[Data to use — start]

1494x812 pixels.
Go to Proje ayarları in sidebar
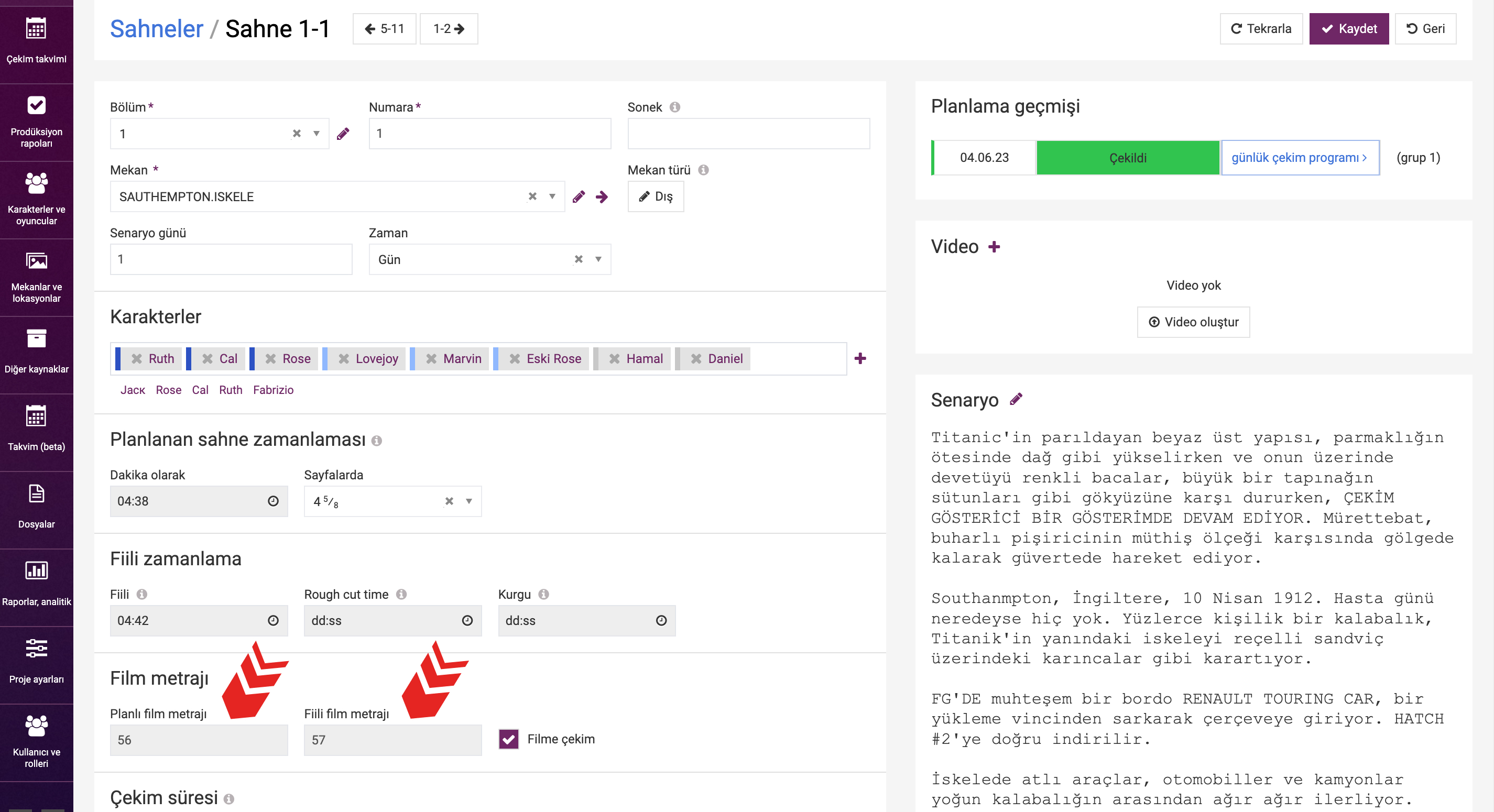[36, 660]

[Data to use — finish]
[Data to use — start]

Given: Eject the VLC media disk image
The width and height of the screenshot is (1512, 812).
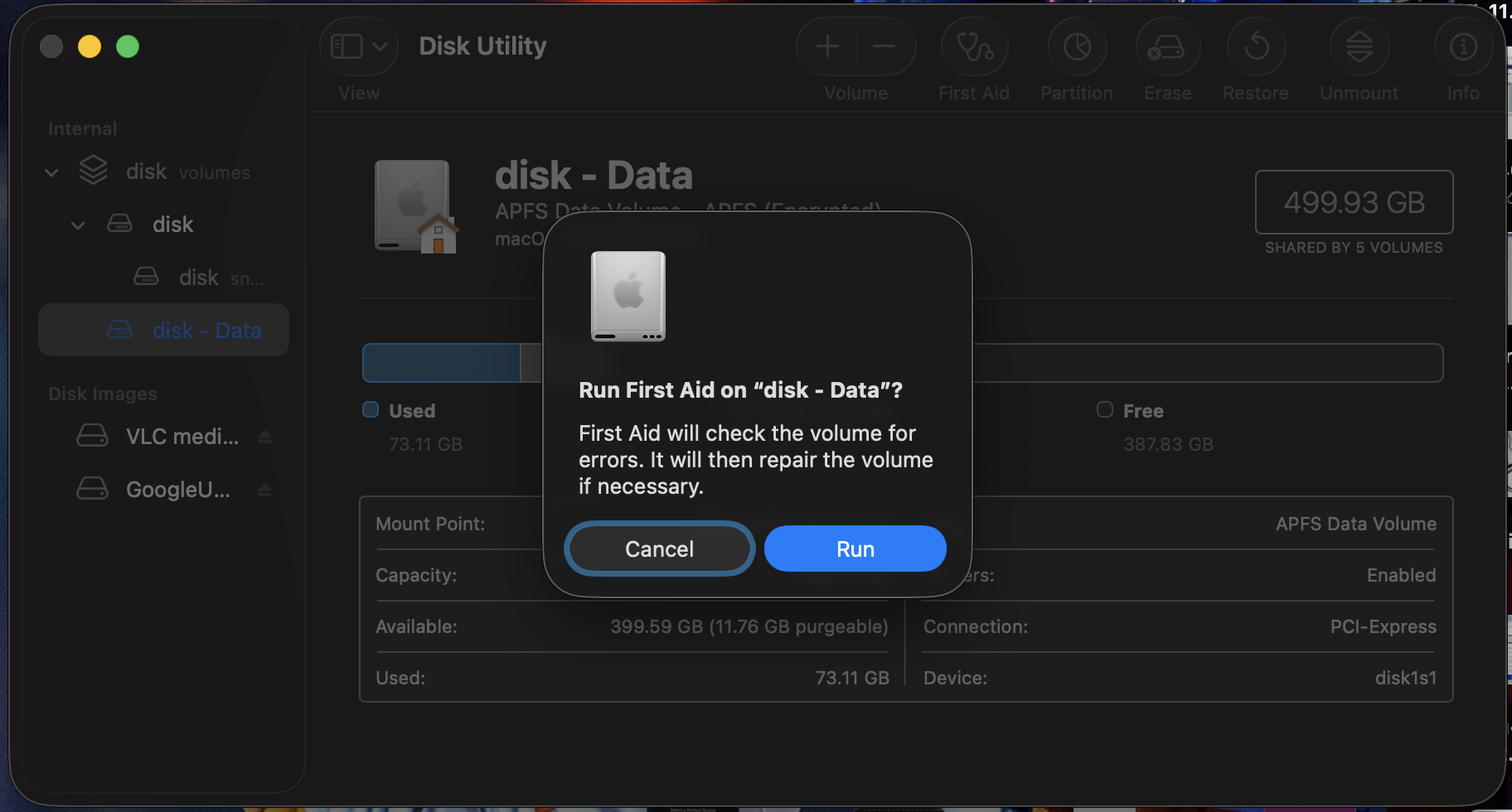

[Data to use — finish]
[Data to use — start]

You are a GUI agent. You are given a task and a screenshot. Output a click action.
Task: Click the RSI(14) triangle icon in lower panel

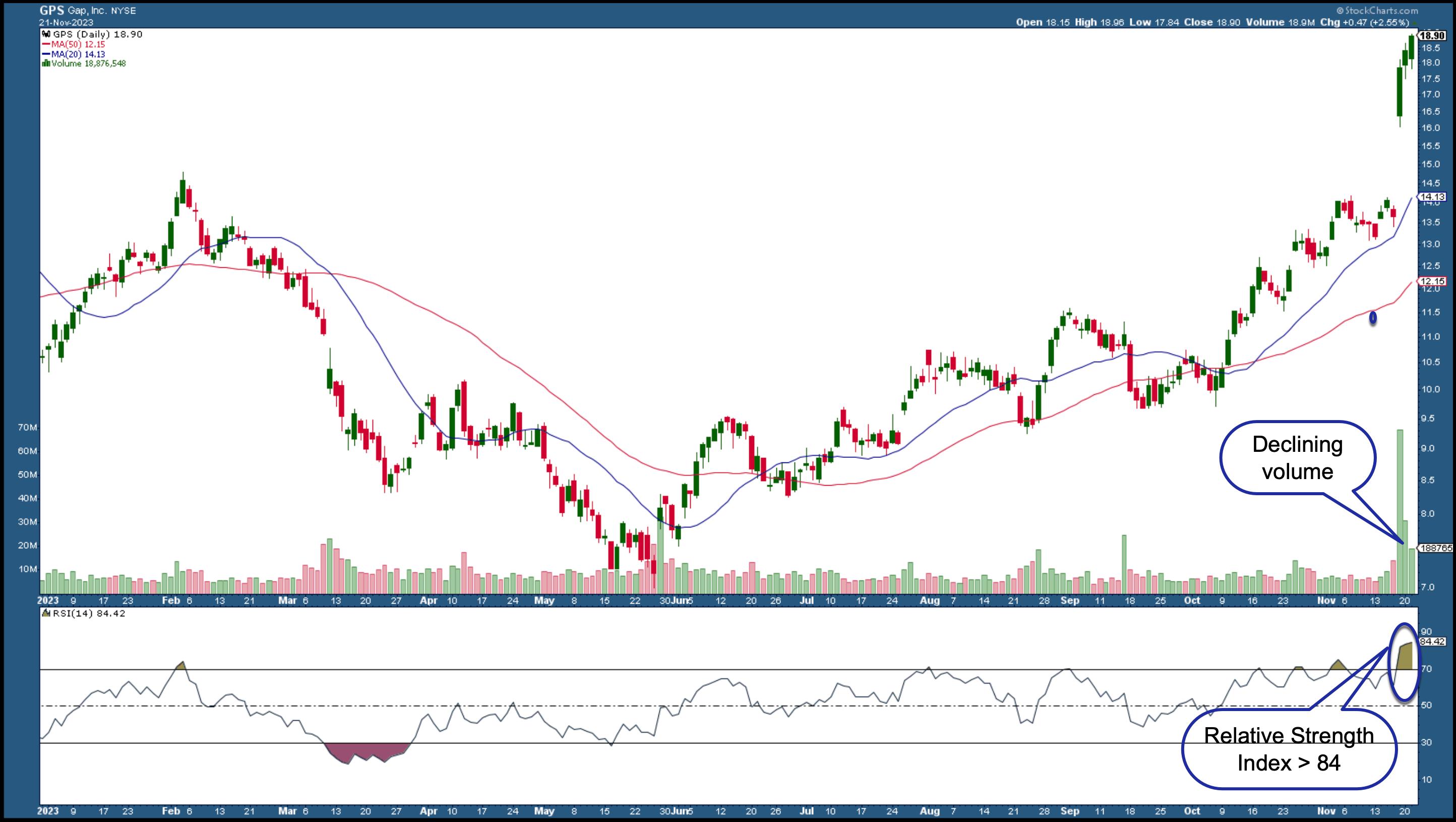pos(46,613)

[Data to use — finish]

What you are asked to do —
Using the word "screenshot" as the filter, copy each matching line from the material.

Expected answer —
The width and height of the screenshot is (1512, 812).
You are a GUI agent. You are given a task and a screenshot. Output a click action.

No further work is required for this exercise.